Wantage has thrown up many different characters during its existence and one name keeps coming up when one researches the history of the town in the late 19th/early 20th centuries and that person is James Welch.

Born on the 2nd November 1862 in Wantage James Welch was the son of William Welch, a master baker and his wife Mary Anne (nee Deacon) who lived in Grove Street.

William had worked for James Clark (of Clark’s Mill in Mill Street) as a foreman baker before setting up his own baking business.

On his death in 1876, his wife Mary Ann took over the business and ran it for another 30 years until her retirement.

James Welch was initially in the family business, however at the age of 16 he had joined the Wantage Fire Brigade as its Bugler.

He was to be a member of the brigade until 1924 rising to be Second Officer. The Bugler was responsible for going around the town to raise the brigade in the event of a fire and then going with it to warn of its approach to deal with the blaze.

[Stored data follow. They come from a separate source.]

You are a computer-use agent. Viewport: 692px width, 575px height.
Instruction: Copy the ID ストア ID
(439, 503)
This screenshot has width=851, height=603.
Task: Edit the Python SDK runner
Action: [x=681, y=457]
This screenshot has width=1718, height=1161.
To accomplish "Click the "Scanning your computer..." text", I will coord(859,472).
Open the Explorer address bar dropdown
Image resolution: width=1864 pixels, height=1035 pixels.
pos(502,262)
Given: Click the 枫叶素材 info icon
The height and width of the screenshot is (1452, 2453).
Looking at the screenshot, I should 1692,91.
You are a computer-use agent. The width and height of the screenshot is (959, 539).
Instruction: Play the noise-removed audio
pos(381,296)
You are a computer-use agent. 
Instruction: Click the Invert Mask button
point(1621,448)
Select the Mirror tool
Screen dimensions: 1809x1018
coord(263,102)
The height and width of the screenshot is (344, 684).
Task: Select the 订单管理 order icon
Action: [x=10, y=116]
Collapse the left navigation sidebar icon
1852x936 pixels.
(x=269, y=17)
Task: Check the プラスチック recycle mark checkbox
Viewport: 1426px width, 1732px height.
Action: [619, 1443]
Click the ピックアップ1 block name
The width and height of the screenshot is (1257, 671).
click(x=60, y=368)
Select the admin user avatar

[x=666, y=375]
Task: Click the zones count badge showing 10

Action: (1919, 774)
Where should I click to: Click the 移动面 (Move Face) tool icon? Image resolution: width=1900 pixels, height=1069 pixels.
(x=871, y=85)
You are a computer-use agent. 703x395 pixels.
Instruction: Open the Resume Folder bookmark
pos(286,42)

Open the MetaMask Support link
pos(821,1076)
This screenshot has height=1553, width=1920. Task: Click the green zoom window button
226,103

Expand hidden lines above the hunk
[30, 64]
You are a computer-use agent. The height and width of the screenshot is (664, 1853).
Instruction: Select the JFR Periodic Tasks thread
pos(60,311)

James was a keen cyclist and would cycle around the town centre to raise the brigade. In fact he is remembered in the town as one of the first riders of a “penny-farthing” cycle.

In 1880, James Welch started his bill-posting and advertising business run from his home at 32 Grove Street.

He was the principal advertising contractor in Wantage and also acted as agent for various insurance companies.

James was also employed by the Town Commissioners and later the Wantage Urban District Council as the Wantage Town Cryer and its toll/rent collector.

He was also a member of the Berkshire Rifle Volunteers founded by Lord Wantage, a founder member and later chairman of Wantage Town Football Club (was Chairman when Alfredian Park in Manor Road was purchased in 1922) and a member of the Oddfellows charitable society.

James Welch would rise to be the District Treasurer for this society. Politically he was a Liberal and was Liberal Agent for the local constituency, taking an active part in the 1906 and 1910 elections.

In 1896 James married Ellen Aldworth the daughter of Alfred Aldworth from an old established Wantage family.

The couple would have three children Monty, Dorothy and Hilda. Sadly Monty was killed in action serving with the Duke of Cornwall’s Light Infantry in 1917.

James Welch also became a landlord owning five cottages in East Challow (including Hillside and Sunnyside), three cottages in Grove Street and he was also responsible for building nos 29-31 Ormond Road in Wantage in 1892, into which initially lived members of his family.

These were also later rented out and the last house here (no 29) only left the ownership of the Welch family in the 1960s.

This public spirited man sadly died on November 1, 1928, and was buried in the Baptist Church Cemetery in Garston Lane Wantage.